Als am Morgen des 15. September 2008 die Pleite der Investmentbank Lehman Brothers die Finanzwelt erschüttert, ahnt James Peck nicht, was auf ihn zukommt. Kurz darauf wird er Insolvenzrichter von Lehman und steht im Epizentrum der ­Finanzkrise. Wenige Tage nach dem Zusammenbruch genehmigt er ­inmitten panischer Börsen den Notverkauf von Lehmans US-Geschäft. 2011 handelt er mit den Gläubigern einen Liquidierungsplan aus, kann nach und nach 80 Milliarden Dollar an sie auszahlen - angesichts der 600 Milliarden Dollar Schulden von Lehman hatte das niemand für möglich gehalten. Heute kann Peck entspannt zurückblicken auf seine Zeit als Lehman-Abwickler, die ihn zahllose Nacht- und Wochenendschichten kostete und mit 42 000 Aktenein­trägen dokumentiert ist. Beim Interview in einem Hotel in Frankfurt gibt er sich bescheiden. Während er leise und überlegt spricht, lässt sich erahnen, wie er in jenen Stunden als Ruhepol im Lehman-Chaos wirkte. Doch dann merkt man, wie auch ihm die Verantwortung als oberster Abwickler zu schaffen machte.

€uro am Sonntag: Herr Peck, als Insolvenzrichter von Lehman betreuten Sie die größte Bankenpleite der USA. Wie war es, die Krise im Maschinenraum zu erleben?
James Peck: Lehman war ein sehr emotionaler Fall. Er begann ohne jegliche Planung - anders als bei den Insolvenzen von American Airlines oder General Motors. Die Pleite kam unerwartet und war noch dazu ­erdrückend im Ausmaß. Lehman schickte Schockwellen durch das globale Finanzsystem. Für alle, die im Epizentrum dieses Erdbebens standen, war dies eines der denkwürdigsten Ereignisse ihres Lebens. Es ist einer dieser Momente, an die man sich noch Jahre später erinnert. Wo warst du, als John F. Kennedy ­ermordet wurde? Was hast du gerade getan, als du von den Anschlägen vom 11. September gehört hast? In der Finanzwelt war Lehman ein ähnlich bedeutendes Ereignis.

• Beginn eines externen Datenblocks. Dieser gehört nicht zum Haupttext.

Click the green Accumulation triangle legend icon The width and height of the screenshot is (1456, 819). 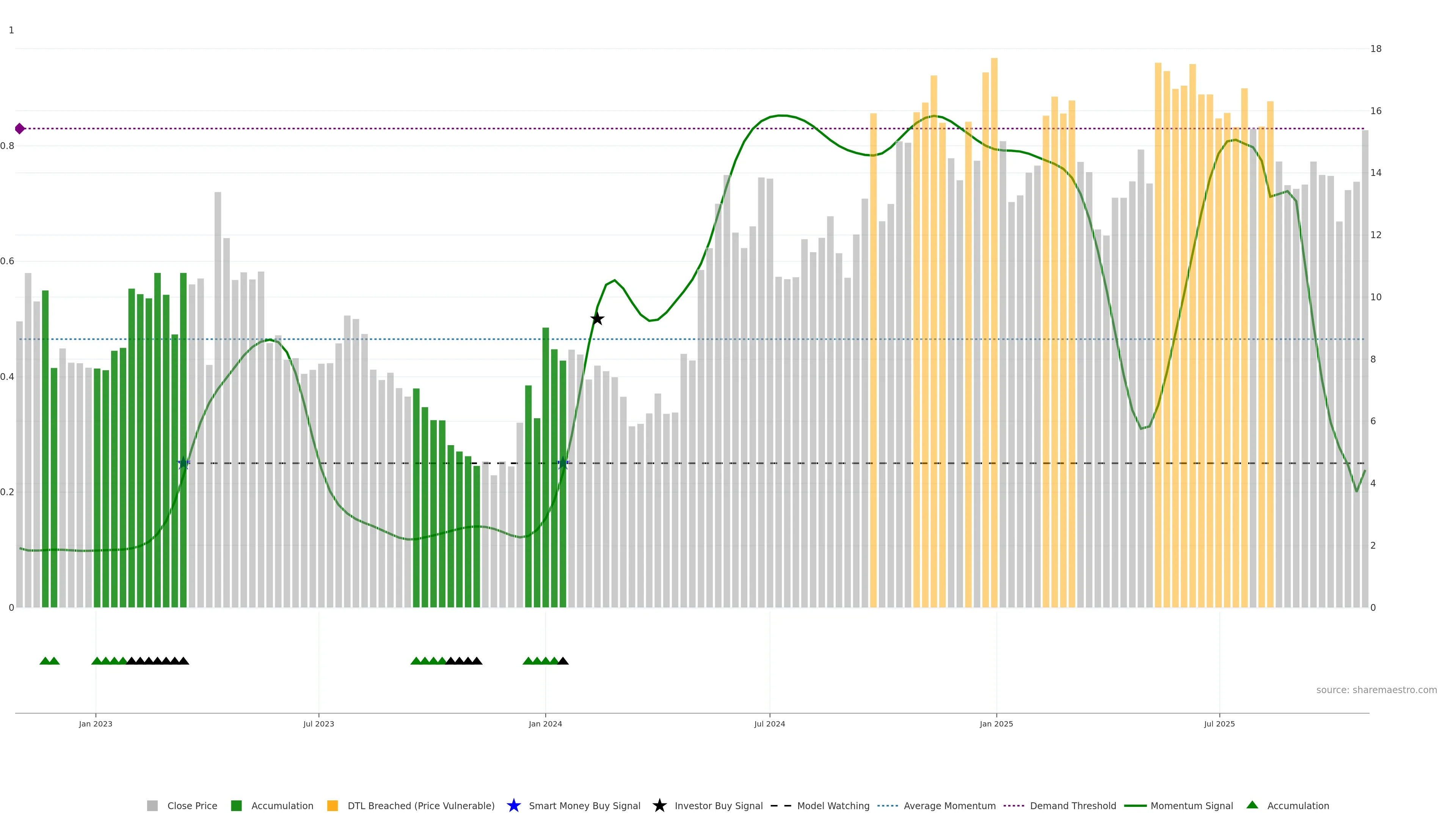click(1252, 805)
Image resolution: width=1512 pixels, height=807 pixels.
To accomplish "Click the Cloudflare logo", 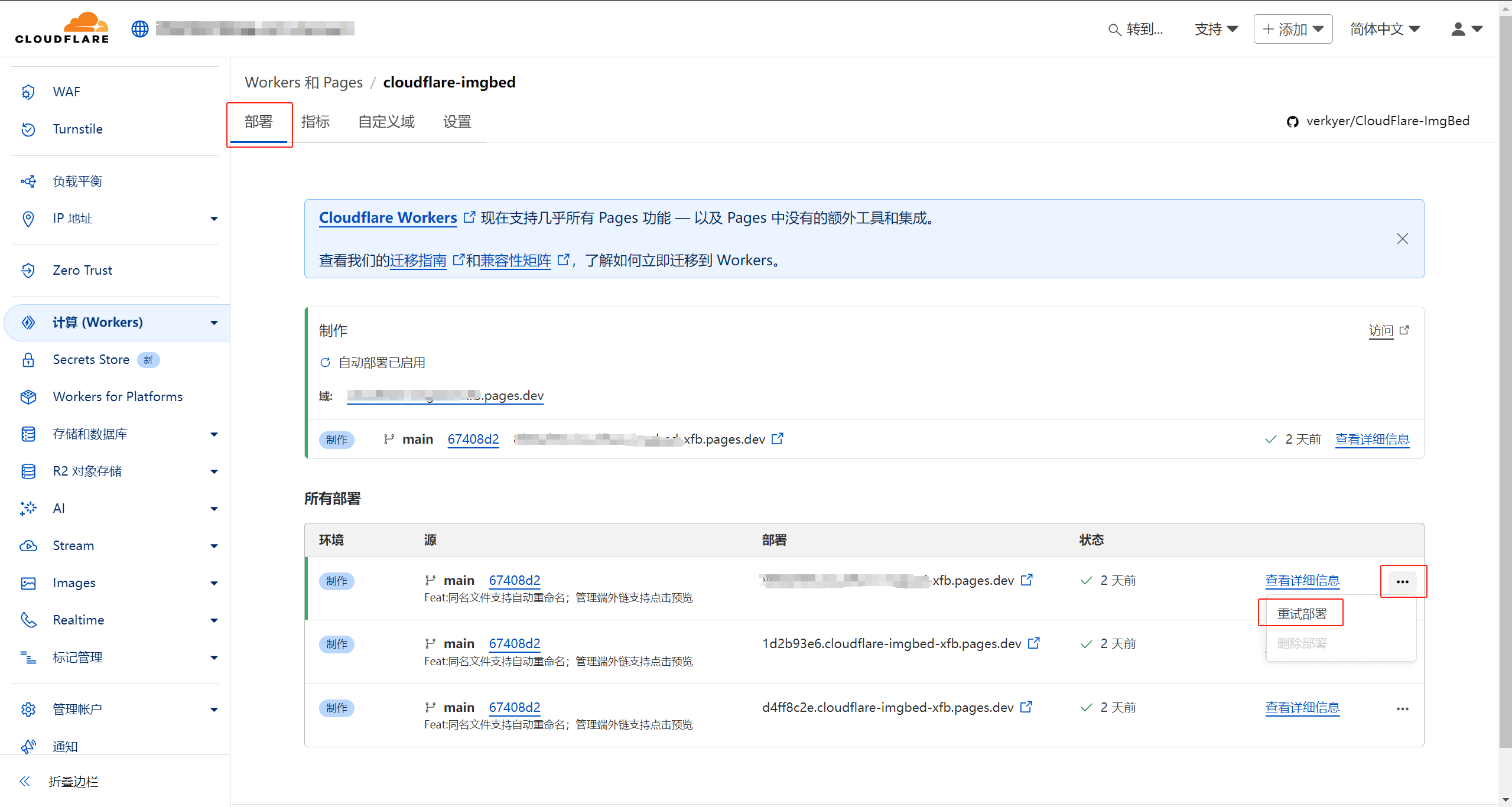I will click(61, 27).
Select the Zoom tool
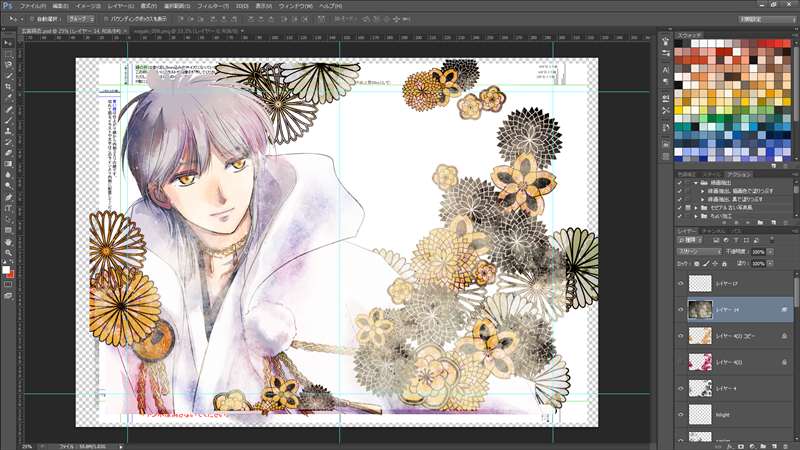The image size is (800, 450). (8, 254)
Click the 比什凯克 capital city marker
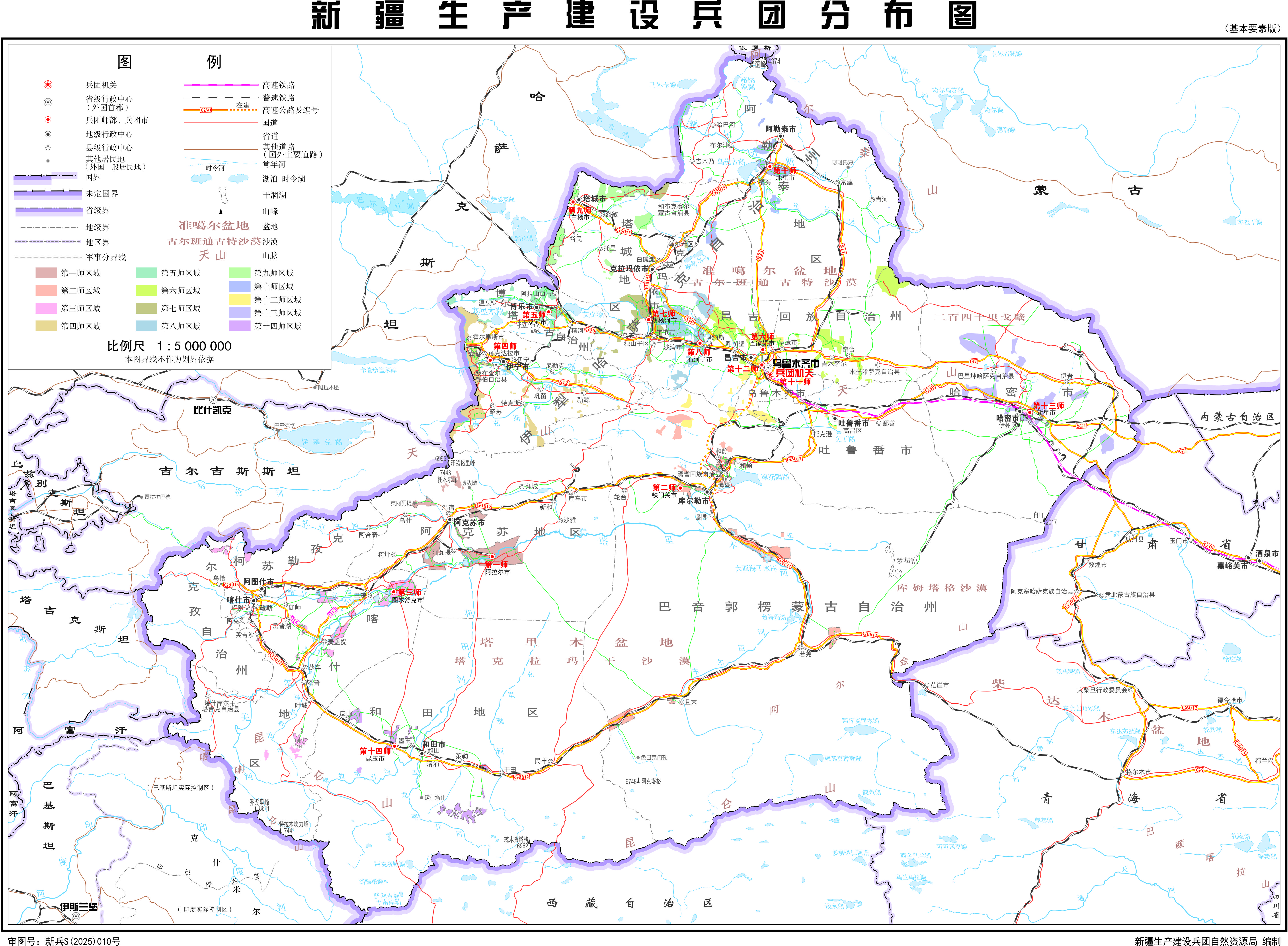The image size is (1288, 946). [214, 400]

Wie haben Sie reagiert, als Sie das Mandat für Lehman bekamen?
Der Fall wurde zunächst behandelt wie jeder andere. Der Auftrag wurde zufallsbedingt vergeben. Erst wurde das Mandat einem anderen Richter zugeteilt. Doch er musste wegen Voreingenommenheit ablehnen, weil seine Frau für eine Kanzlei arbeitete, die Lehman vertrat. Dann riefen sie mich an. In jenem Moment hat sich mein Leben verändert. Als Insolvenz­experte war ich in Fachkreisen einigermaßen bekannt, doch mit Lehman kannten plötzlich Leute aus der ganzen Welt meinen Namen.

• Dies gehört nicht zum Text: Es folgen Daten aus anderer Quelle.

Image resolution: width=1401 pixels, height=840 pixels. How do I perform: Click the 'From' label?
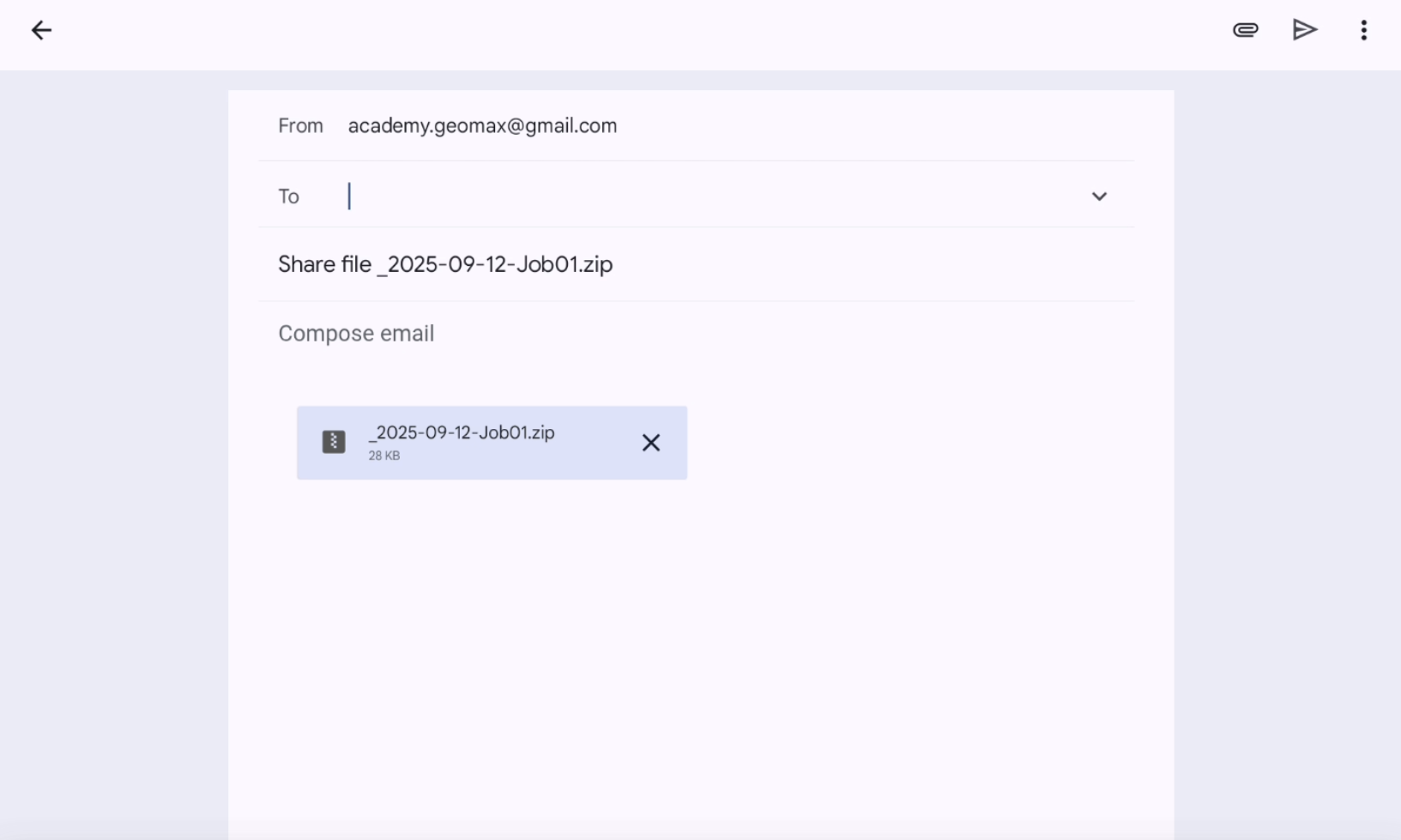pyautogui.click(x=300, y=126)
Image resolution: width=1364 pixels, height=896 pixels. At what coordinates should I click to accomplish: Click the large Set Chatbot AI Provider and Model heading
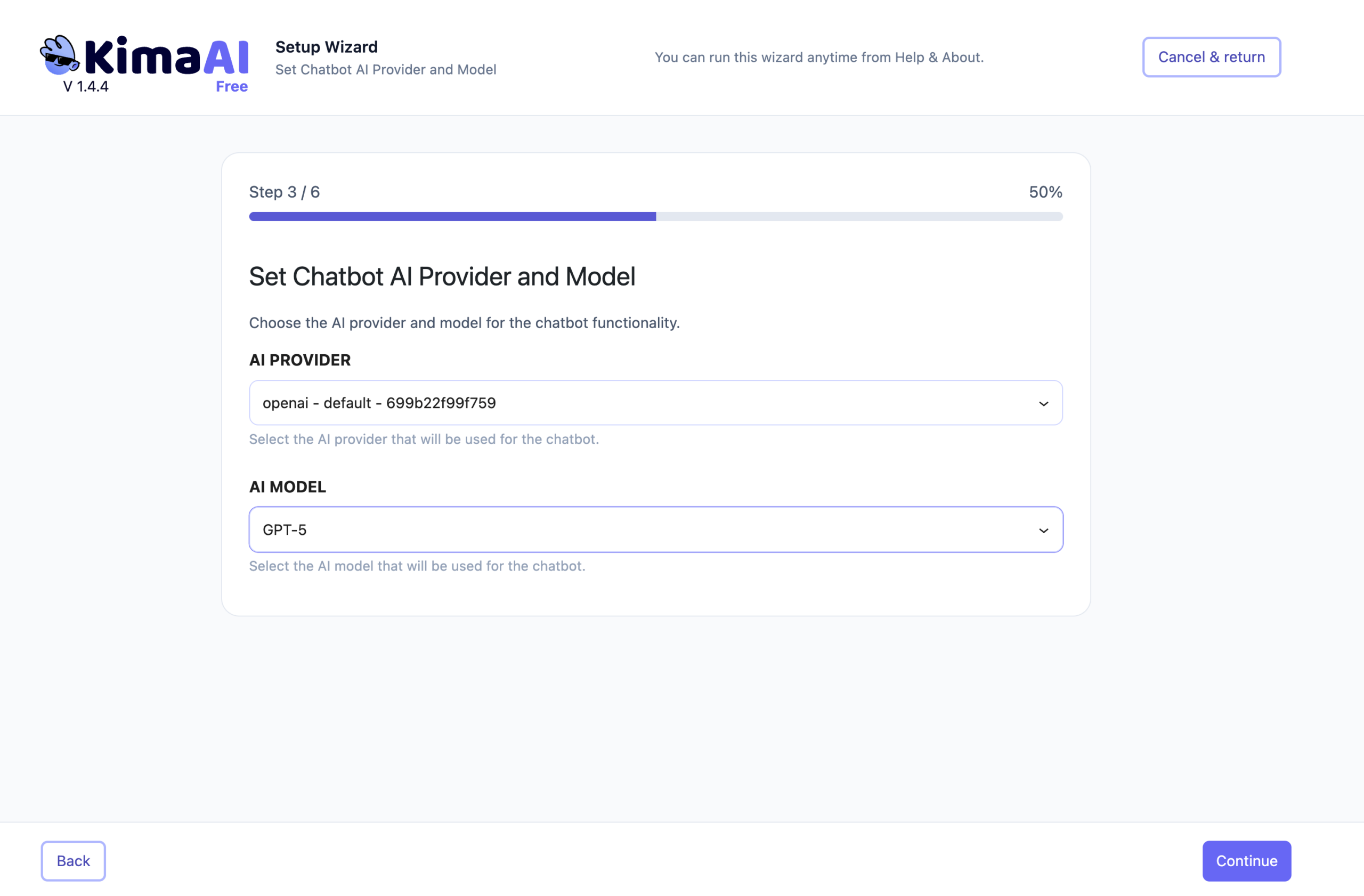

Hatten Sie Zeit zu überlegen, ob Sie die Aufgabe annehmen wollen?
Nein, eine Absage war keine Option.

Waren es Ihnen da bewusst, dass Sie Teil der Finanzkrise würden?
Nein, absolut nicht. Auch wenn mir bewusst war, dass etwas Bedeutendes passierte. Aber ich versuchte, Lehman als normalen Fall zu begreifen. Es war ein Akt mentaler Gymnastik, diesen Fall in meinem Kopf herunterzuspielen und mich nicht davon erdrücken zu lassen. Neben Lehman hatte ich fünf andere Fälle mit je über einer Milliarde Dollar Gläubigerforderungen auf dem Schreibtisch. Kurz zuvor war auch der Fall des Anlagebetrügers Bernard Madoff bei mir gelandet. Den konnte ich abtreten, weil ein Familienmitglied Investor bei Madoff war. Sonst hätte ich Lehman und Madoff machen müssen. Vielleicht wäre ich dann heute nicht hier, weil ich vor Erschöpfung gestorben wäre.

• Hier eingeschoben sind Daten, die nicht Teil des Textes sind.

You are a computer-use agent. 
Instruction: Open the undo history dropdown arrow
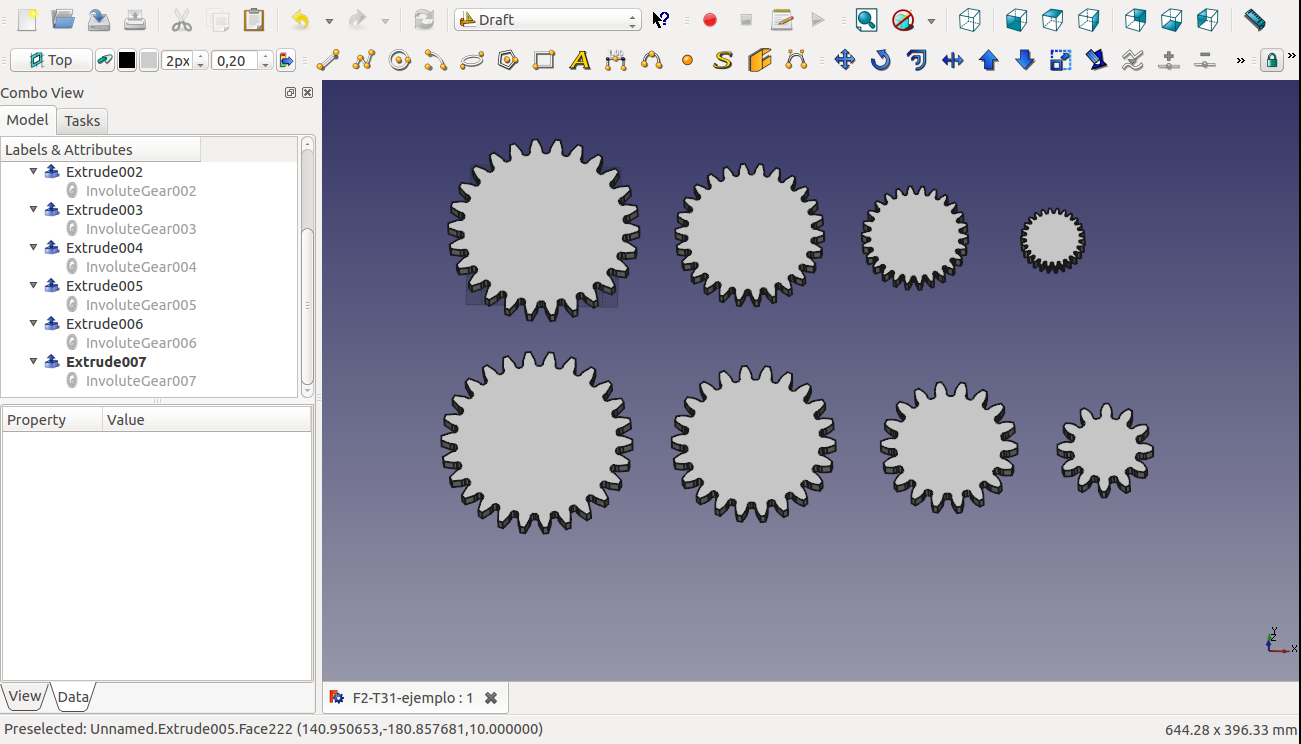pos(329,21)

Wie viele Leute haben am Fall ­Lehman gearbeitet?
Ich weiß es nicht - unzählige Anwälte, Finanzberater und Banker. Ein großes Problem war, dass in der ersten Woche nach der Pleite weite Teile des US-Geschäfts von Lehman an die britische Bank Barclays verkauft wurden. Tausende Angestellte verließen Lehman, viele Daten waren schwer zu bekommen. All die Tochterfirmen in London, Frankfurt, Zürich zerbrachen in verschiedene Insolvenzfälle und kamen vor verschiedene Richter. Sie zu harmonisieren war das Schwierigste.

Wo fängt man bei so einer ­gigantischen Bankenpleite an?
Das entschieden die Anwälte und Berater, die die Interessen der einzelnen Stakeholder vertraten. Sie brachten die Angelegenheiten vor Gericht und meine Aufgabe war es, über deren Rechtmäßigkeit zu entscheiden. Das Problem war, die vielen Einzelteile des Prozesses zu managen. Zudem war vieles sehr kompliziert. Die Derivategeschäfte von Lehman ließen sich nur schwer ­bewerten und wurden noch nie vor Gericht bewertet. Das machte es für alle Anwälte und mich sehr hart.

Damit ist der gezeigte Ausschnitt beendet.